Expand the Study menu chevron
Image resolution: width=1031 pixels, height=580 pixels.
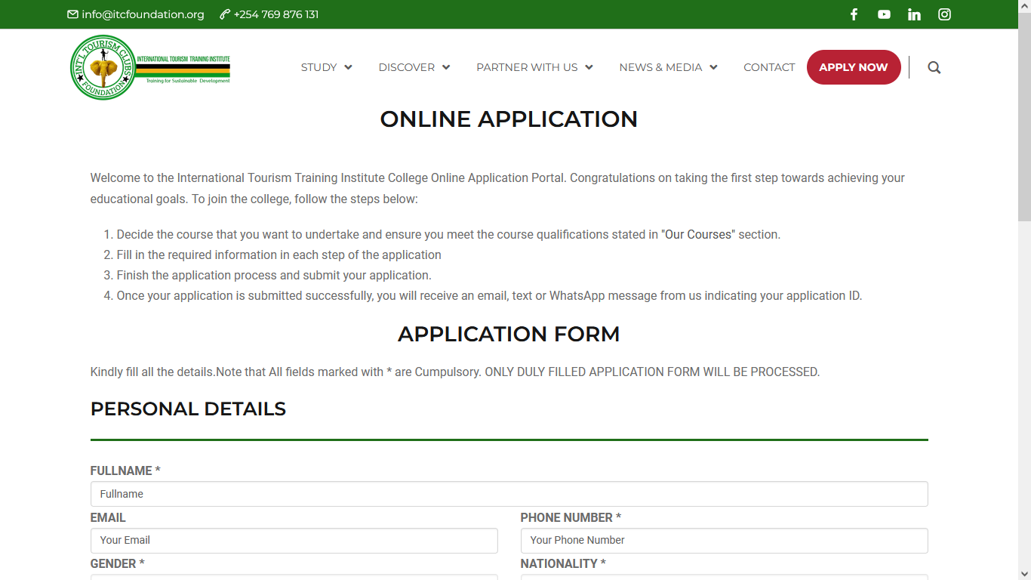pos(348,67)
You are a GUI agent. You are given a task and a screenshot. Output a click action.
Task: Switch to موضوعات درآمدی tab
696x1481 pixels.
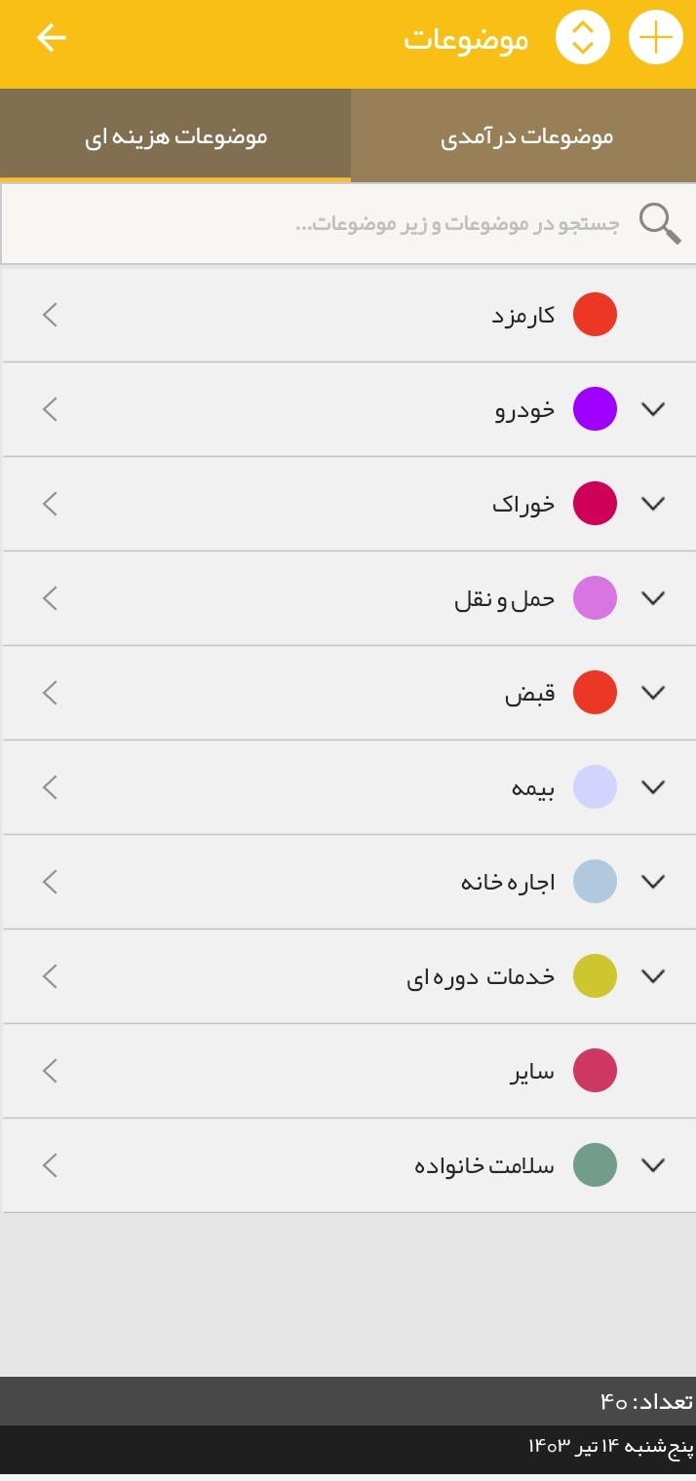(526, 136)
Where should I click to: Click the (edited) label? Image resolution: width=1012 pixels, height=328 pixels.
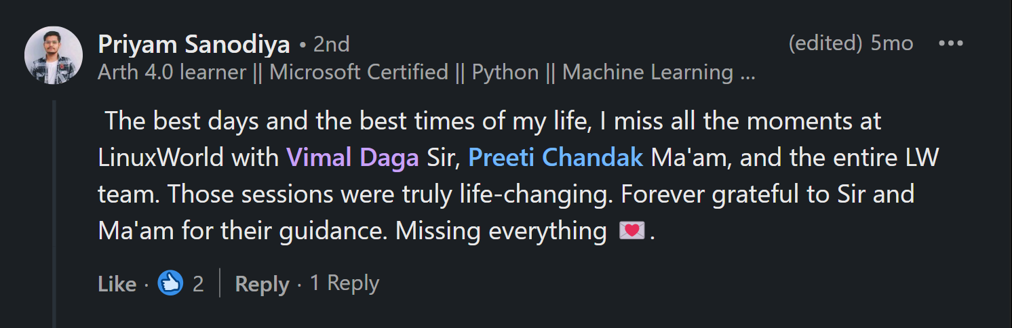pyautogui.click(x=825, y=43)
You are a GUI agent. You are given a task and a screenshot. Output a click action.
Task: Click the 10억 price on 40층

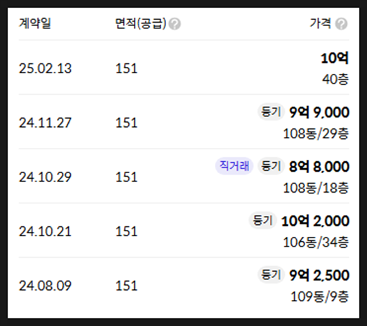pos(335,58)
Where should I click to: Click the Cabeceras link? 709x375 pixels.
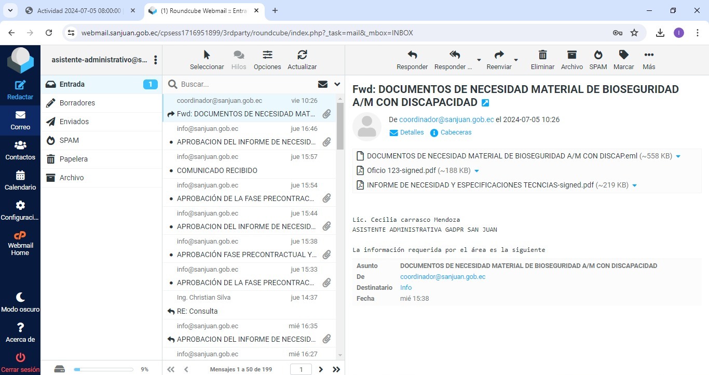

───

**EXERCISE DIRECTIONS:** Please copy out the whole listing exactly as it stands, minus the pictures.

**ANSWER BOX:**
Expand the Study menu chevron
Image resolution: width=1031 pixels, height=580 pixels.
pos(348,67)
You are a GUI agent. You are given a task and a screenshot. Output a click action.
Task: Switch to موضوعات درآمدی tab
696x1481 pixels.
(526, 136)
Where should I click to: Click the (edited) label? Image resolution: width=1012 pixels, height=328 pixels.
pyautogui.click(x=825, y=43)
You are a GUI agent. You are given a task and a screenshot. Output a click action.
Task: Click the 10억 price on 40층

pos(335,58)
Where should I click to: Click the Cabeceras link? 709x375 pixels.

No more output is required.